Note that continue inside a switch works just like break, so if you want to continue a loop from within a switch, you will need to use "continue 2;"

Alternate syntax:

switch( expr ):
[case const:]

There can be no output between the switch(expr): line and first case.



while ( expr ) statement


while ( expr ):


do statement while( expr );

  • There is no alt syntax for a do-while.


for(init-expr; test-expr; inc-expr ) statement


for(init-expr; test-expr; inc-expr ):


foreach(array_expr as $value ) statement


foreach(array_expr as $key => $value ) statement

A foreach loop iterates over array_expr, placing the values into $value (and key into $key if using the second form) each at a time.

If you want to change the value using $value, you must make it a reference by prefixing a ampersand (&). i.e.:

foreach($array as &$value) $value *= 2;

NOTE: unset($value); afterward as $value will remain as a reference to the last element in the array, so if you use $value again, it will overwrite it.

Functionally equivalent to:

while(list(,$value) = each($array)) statement;


while(list($key, $value) = each($array)) statement;

Break and Continue:

break [numeric expr];

continue [numeric expr];

Each accepts an optional numeric expressions representing the loop/switch nesting level to break/continue from, 1 being the nearest, loop/switch.

Return and Goto:

return [expr];

Returns from a function giving it its value, without expr return returns NULL;

Do not enclose expr in ()'s if you are returning a reference as ($a) != $a (($a) is just the value of $a, not its reference).

goto label;

Moves execution to label.

Include and Require:

include "path";

Includes an external PHP source into the code at the point of the include.

require "path";

Like include, but produces an error if the include should fail.

include_once "path";
require_once "path";

Like include/require, but makes sure that the source is only included once, useful for when source files include source files that themselves include files that are commonly included by both.


Like ECMAScript, functions are defined with the function keyword:

function foo($arg1, $arg2, ... , $argN) {

Add an ampersand (&) before an argument to use pass by reference rather than the default pass by value.

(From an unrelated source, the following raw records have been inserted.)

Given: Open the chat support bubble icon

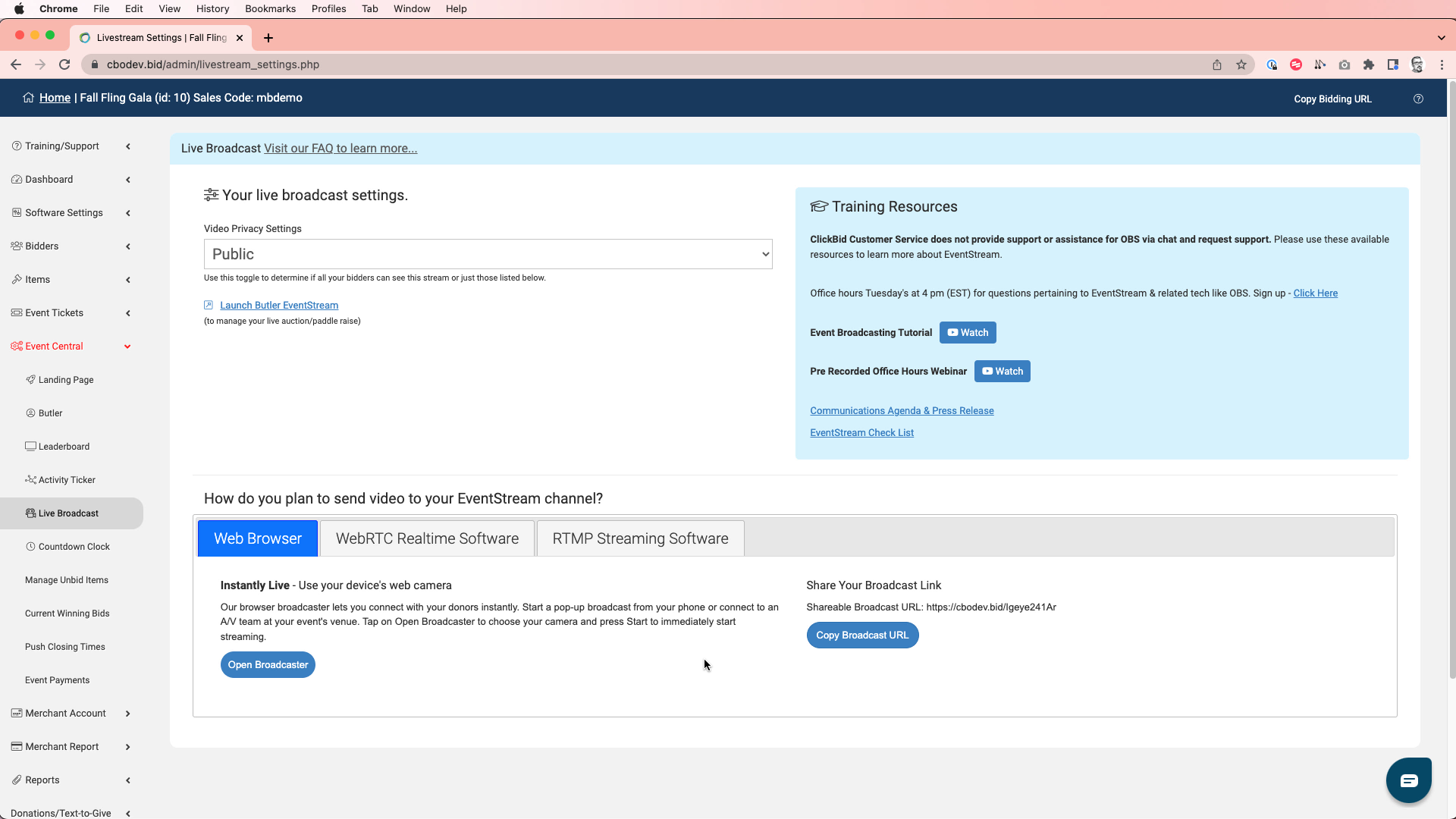Looking at the screenshot, I should [1408, 780].

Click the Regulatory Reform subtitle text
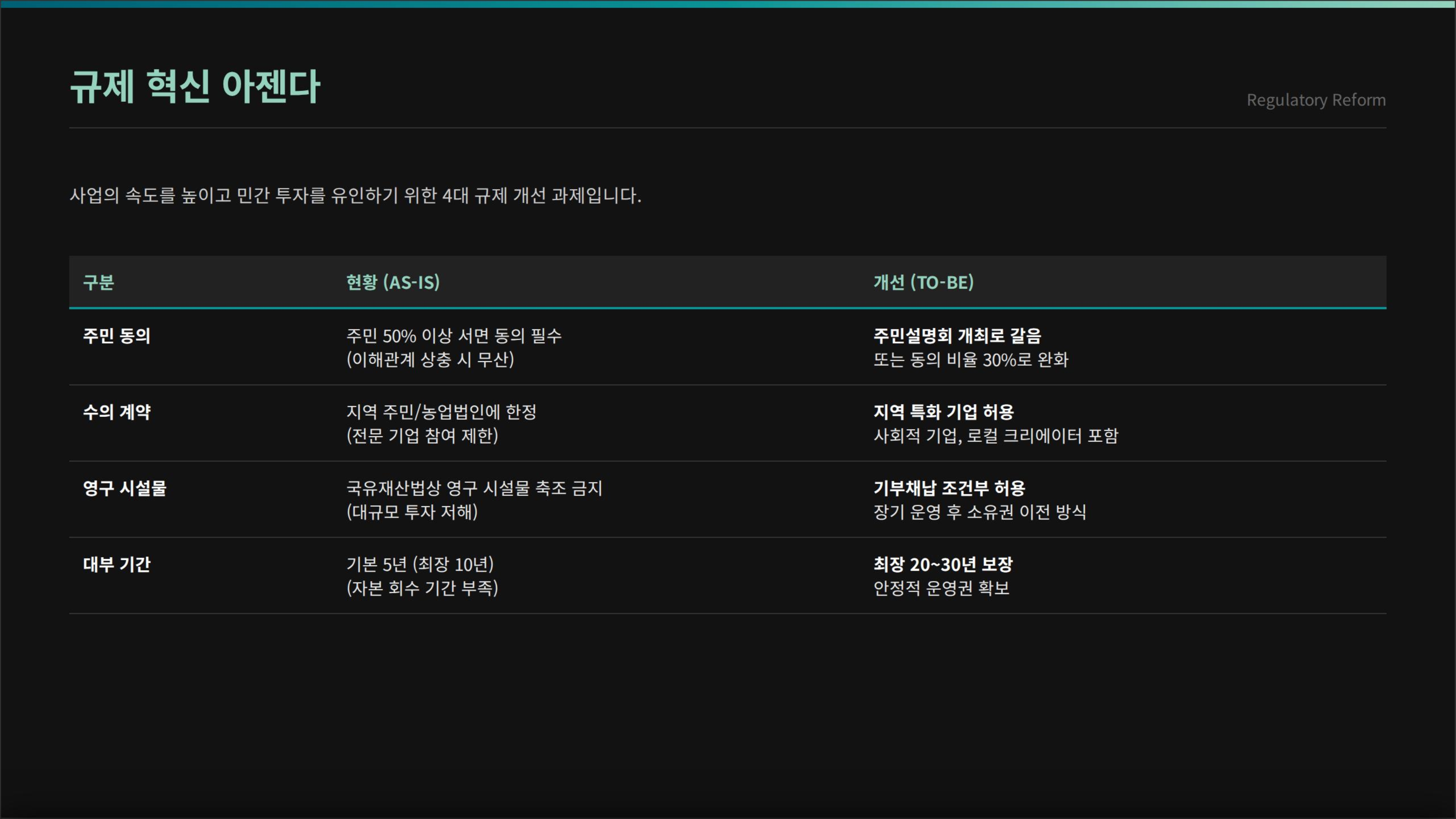pyautogui.click(x=1316, y=100)
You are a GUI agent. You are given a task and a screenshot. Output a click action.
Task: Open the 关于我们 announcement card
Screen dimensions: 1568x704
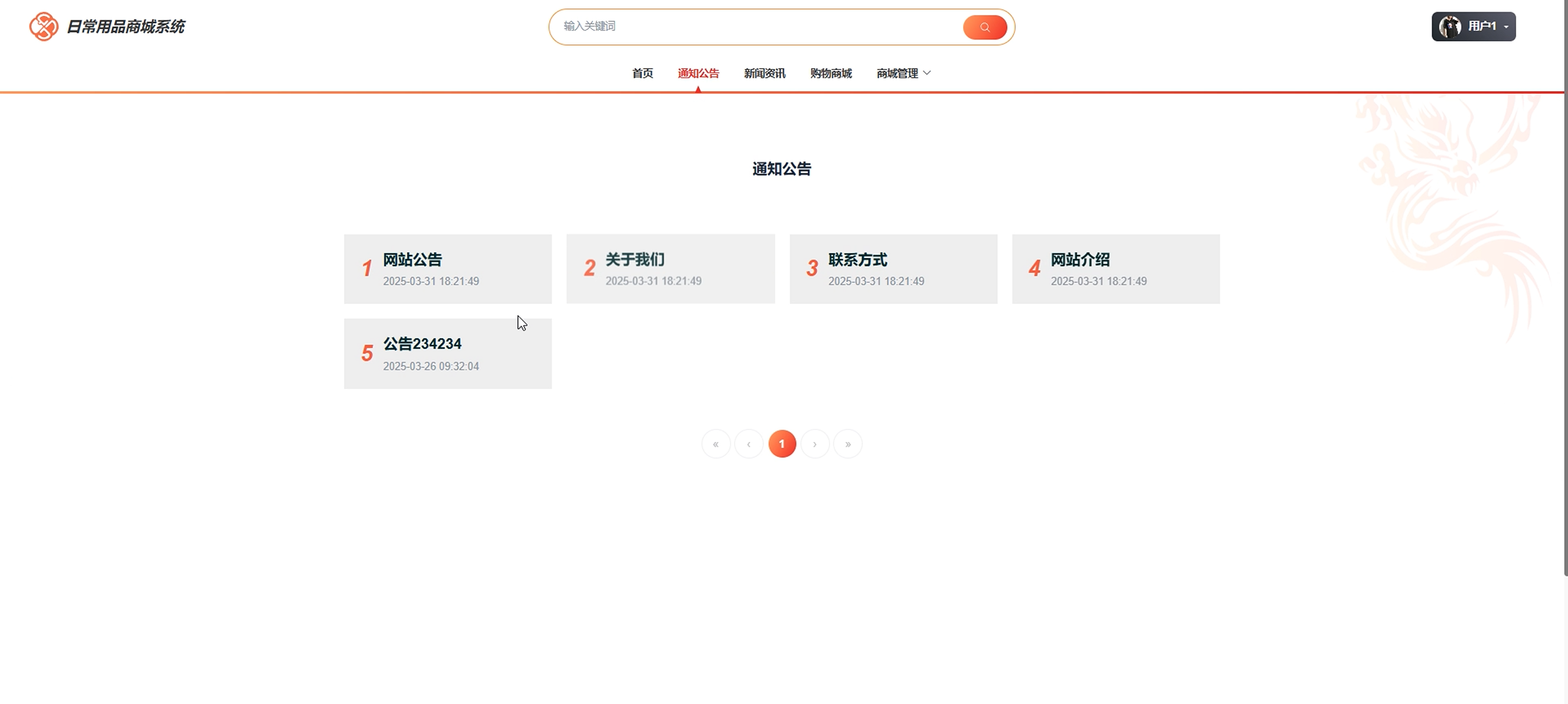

To return a reference prepend a ampersand (&) before the function name and when assigning the value. example:

function &ref() { return $ref; }
$newref =& ref();

Returning multiple values into multiple variables, use list():

function arr() { return Array(1,2,3); }
list($a,$b,$c) = arr();

Variable functions. Put the name of the function to be called in a variable then use the call () operator after the variable to call it:

$func = "foo";
$func(1, 2, etc);

  • Does not work for built-in functions.